Serge Rompré se trouve dans la zone grise de la bureaucratie. Sans médecin de famille et sans psychiatre, l’homme en est rendu à se demander s’il doit commettre un délit afin d’obtenir de l’aide pour soulager sa condition physique et mentale.
Lourdement diminué à la suite d’un accident de travail survenu en 2007, il vit désormais de l’aide sociale puisque la Commission de la santé et sécurité du travail a fermé son dossier en 2010. Depuis six ans, M. Rompré essaie de faire reconnaitre sa limitation physique, lui qui a la colonne vertébrale tordue.
Comme sa condition physique n’est pas reconnue par l’aide sociale, il est privé de 330 $ par mois. Seul un médecin pourrait remédier à cette situation. «Je n’ai pas de médecin traitant, mentionne l’homme dans la cinquantaine. Chaque mois, je dois passer une dizaine d’heures à l’hôpital juste pour faire renouveler ma prescription de narcotique puisqu’aucun médecin à l’urgence ne peut faire une prescription renouvelable. Je vis continuellement avec une douleur chronique. Cela fait en sorte que j’ai développé beaucoup d’agressivité. J’ai peur de moi-même parfois.»
Pour imager ses propos, M. Rompré confesse qu’il lui est impossible d’aller simplement dans un dépanneur. «Le 23 décembre dernier, j’étais à pied en direction du dépanneur. Un autre piéton a traversé la rue devant moi. J’ai sorti un couteau et j’étais prêt à le poignarder tellement je suis devenu paranoïaque à cause de la douleur constante. Dois-je tuer quelqu’un et boire du lave-vitre pour pouvoir consulter un psychiatre et recevoir des traitements», questionne-t-il.
À un autre moment, M. Rompré avoue avoir tué son chat à l’aide d’un marteau. «Je l’ai dit au médecin et il l’a même écrit dans le rapport. J’ai tué le chat et après je suis retourné me coucher et là, j’ai bien dormi. Devant les faits, le médecin a changé ma médication et il m’a référé à un de ses confrères.»
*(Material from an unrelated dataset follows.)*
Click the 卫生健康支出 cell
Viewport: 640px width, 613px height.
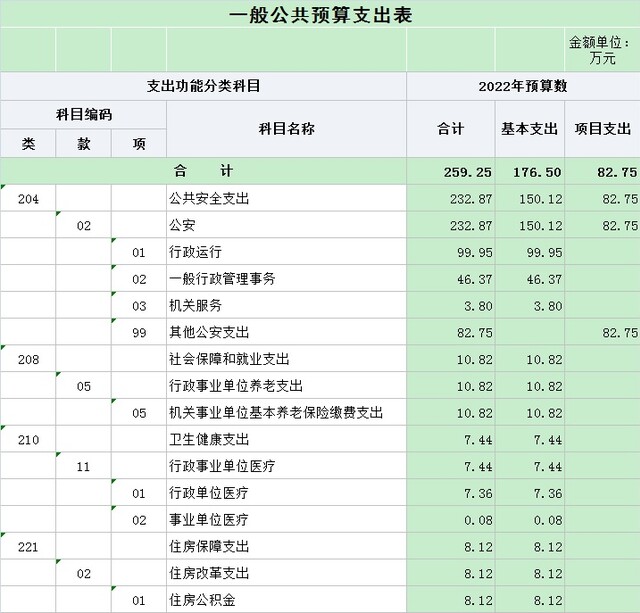[286, 439]
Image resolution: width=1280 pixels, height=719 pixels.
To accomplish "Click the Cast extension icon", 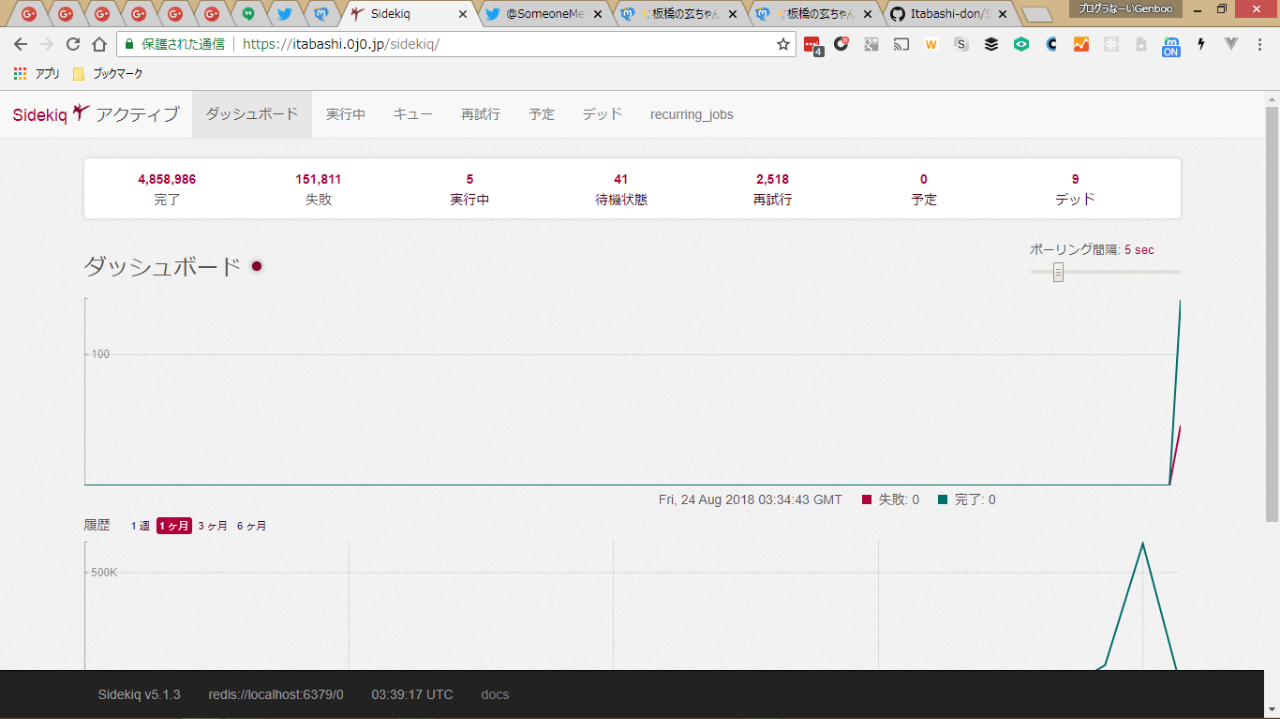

Le 8 janvier dernier, Serge Rompré a tapissé les bureaux de la CSST de Salaberry-de-Valleyfield avec des affiches revendicatrices et il s’est enchainé à un poteau. «Je voulais me faire arrêter pour pouvoir recevoir des services. Je savais très bien que les policiers allaient m’amener en psychiatrie et c’est ce qui est arrivé. Malheureusement, lorsque j’ai dit au psychiatre que je n’avais pas d’idée suicidaire, il m’a retourné à la maison, mais je suis encore tout aussi agressif, sinon plus.»
Si le geste de M. Rompré peut paraitre un cri de douleur pour certain, il n’a donc pas été perçu ainsi par le psychiatre de service. «Les policiers comprenaient ma situation. Je n’ai pas été accusé de rien et ils m’ont même redonné mes affiches. Elles servent maintenant de décorations dans mon salon.»
M. Rompré est d’avis que le système l’a laissé tomber. Il passe plusieurs heures par semaine à chercher une solution à sa situation. «Je ne me laisserai pas faire. J’ai besoin d’aide pour comprendre ce qui m’arrive. J’ai peur, j’ai mal, je pleure souvent à cause de la douleur. Si je dois commettre un crime pour qu’un juge ordonne que je subisse une évaluation psychiatrique, je vais le faire», laisse-t-il savoir.